Work to do: Copy out word for word every line of the entries, starting with the line that contains "Archive (103, 24)" and ending with the last line of the entries, both included.

Stored entries
============
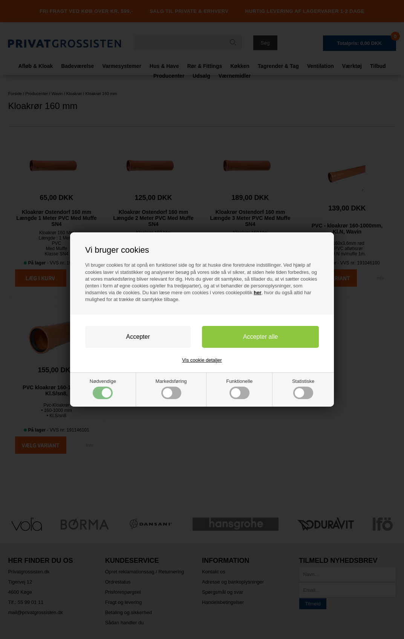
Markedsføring (171, 388)
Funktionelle (239, 388)
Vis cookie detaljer (202, 360)
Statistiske (303, 388)
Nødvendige (103, 388)
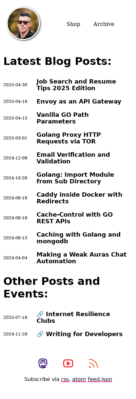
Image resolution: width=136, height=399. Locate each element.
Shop (73, 24)
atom (79, 379)
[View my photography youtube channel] (68, 364)
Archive (103, 24)
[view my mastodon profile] (43, 364)
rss (65, 379)
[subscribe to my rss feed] (93, 364)
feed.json (100, 379)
============
Worked solution:
Archive (103, 24)
[view my mastodon profile] (43, 364)
rss (65, 379)
[subscribe to my rss feed] (93, 364)
feed.json (100, 379)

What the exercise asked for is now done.